All money claims arising from employer-employee relations accruing during the effectivity
of this Code shall be filed within three (3) years from the time the cause of action accrued;
otherwise they shall be forever barred. [Article 291, Labor Code of the Philippines]
When one is arbitrarily and unjustly deprived of his job or means of livelihood, the action
instituted to contest the legality of one's dismissal from employment constitutes, in
essence, an action predicated "upon an injury to the rights of the plaintiff," as
contemplated under Art. 1146 of the New Civil Code, which must be brought within four
(4) years. [PLDT v. Pingol, G.R. No. 182622, September 8, 2010]
With regard to the prescriptive period for money claims, Article 291 of the Labor Code
states:
Article 291. Money Claims. – All money claims arising from employer-employee relations
accruing during the effectivity of this Code shall be filed within three (3) years from the
time the cause of action accrued; otherwise they shall be barred forever.

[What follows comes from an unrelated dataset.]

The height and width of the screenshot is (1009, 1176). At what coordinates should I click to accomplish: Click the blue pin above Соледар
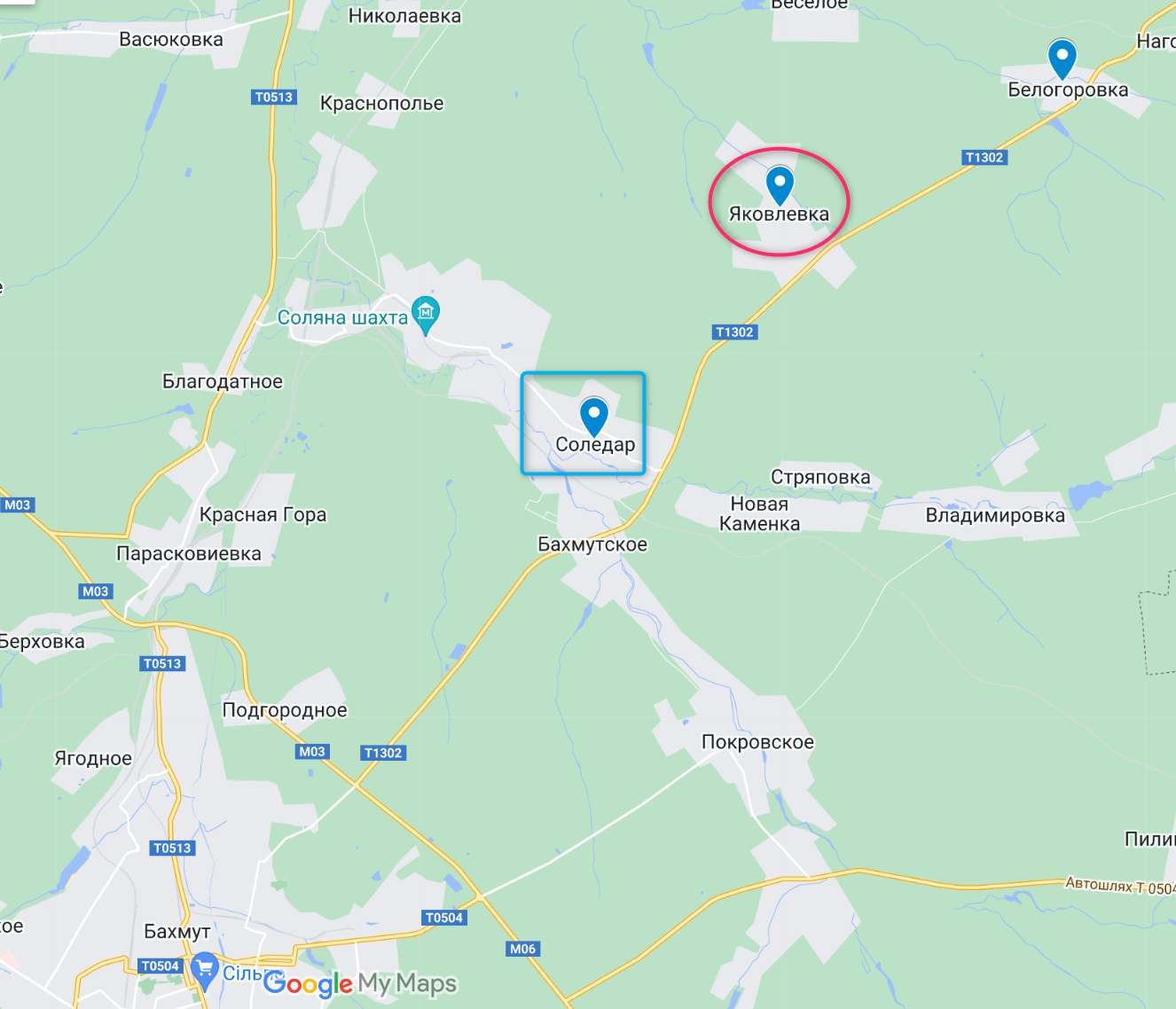(x=593, y=417)
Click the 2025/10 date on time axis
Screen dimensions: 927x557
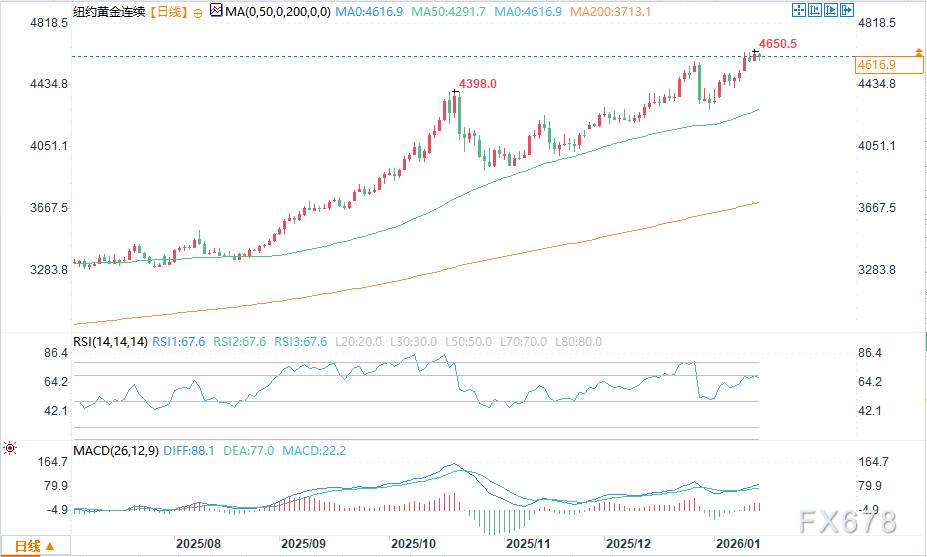click(x=411, y=544)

The pivotal question in resolving the issues is the date when the cause of action of
respondent accrued.
It is a settled jurisprudence that a cause of action has three (3) elements, to wit: (1) a
right in favor of the plaintiff by whatever means and under whatever law it arises or is
created; (2) an obligation on the part of the named defendant to respect or not to violate
such right; and (3) an act or omission on the part of such defendant violative of the right
of the plaintiff or constituting a breach of the obligation of the defendant to the plaintiff.
[“J” Marketing Corporation v. Taran, G.R. No. 163924, June 18, 2009]

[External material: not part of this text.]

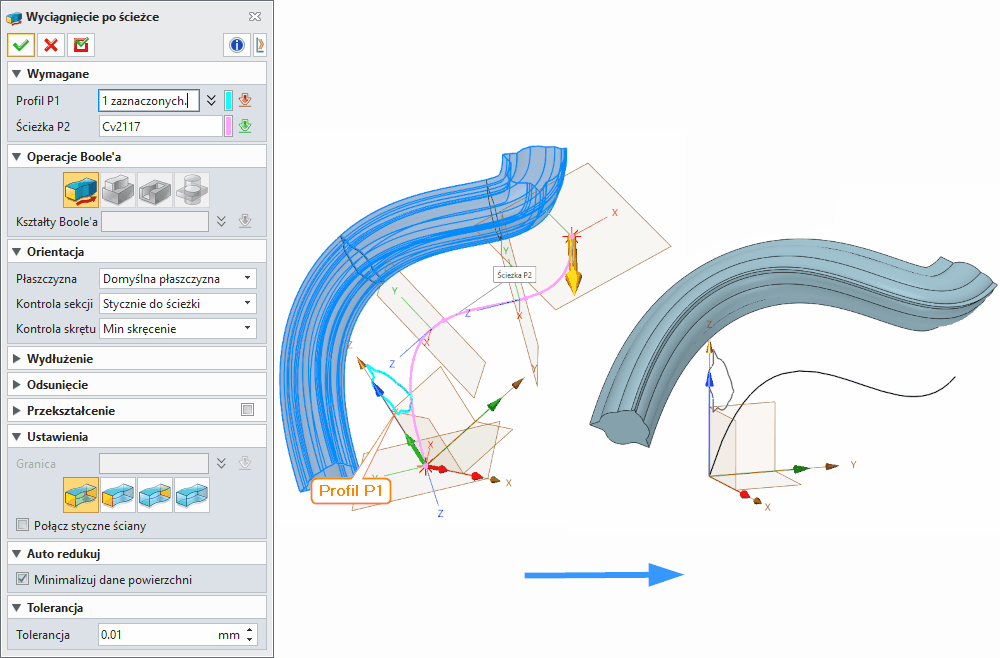Viewport: 1000px width, 658px height.
Task: Confirm the sweep with the green checkmark
Action: click(x=21, y=45)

Note that the running of the prescriptive period can be interrupted by a claim filed at the
proper judicial, quasi-judicial or extrajudicial demand on the employer or the employer’s
acknowledgement of its debt or obligation. [Rivera v. UNILAB, G.R. No. 155639, April
22, 1990]
The right of the people, including those employed in the public and private sectors, to
form unions, associations, or societies for purposes not contrary to law shall not be
abridged. [Article III, Sec. 8, 1987 Constitution]
The State shall afford full protection to labor, local and overseas, organized and
unorganized, and promote full employment and equality of employment opportunities
for all.
To foster the free and voluntary organization of a strong and united labor movement
[Art. 211, Labor Code]
Labor Law; Labor Relations; Right To Collective Bargaining; Unfair
Labor Practice (ULP); ULP Of Labor Organizations
It shall be unfair labor practice for a labor organization, its officers, agents or representatives:
1. To restrain or coerce employees in the exercise of their right to self-organization. However, a labor
organization shall have the right to prescribe its own rules with respect to the acquisition or retention of
membership;
2. To cause or attempt to cause an employer to discriminate against an employee, including discrimination
against an employee with respect to whom membership in such organization has been denied or to
terminate an employee on any ground other than the usual terms and conditions under which membership
or continuation of membership is made available to other members;
3. To violate the duty, or refuse to bargain collectively with the employer, provided it is the representative of
the employees;
4. To cause or attempt to cause an employer to pay or deliver or agree to pay or deliver any money or other
things of value, in the nature of an exaction, for services which are not performed or not to be performed,
including the demand for fee for union negotiations;
5. To ask for or accept negotiation or attorney’s fees from employers as part of the settlement of any issue in
collective bargaining or any other dispute; or
6. To violate a collective bargaining agreement. [Article 259, Labor Code of the Philippines]
Discrimination
It is well settled that such unions are not entitled to arbitrarily exclude qualified applicants for membership,
and a closed-shop provision would not justify the employer in discharging, or a union in insisting upon the
discharge of, an employee whom the union thus refuses to admit to membership, without any reasonable
ground therefor. Needless to say, if said unions may be compelled to admit new members, who have the
requisite qualifications, with more reason may the law and the courts exercise the coercive power when the
employee involved is a long standing union member, who, owing to provocations of union officers, was
impelled to tender his resignation, which he forthwith withdrew or revoked. Surely, he may, at least, invoke
the rights of those who seek admission for the first time, and can not arbitrarily he denied readmission.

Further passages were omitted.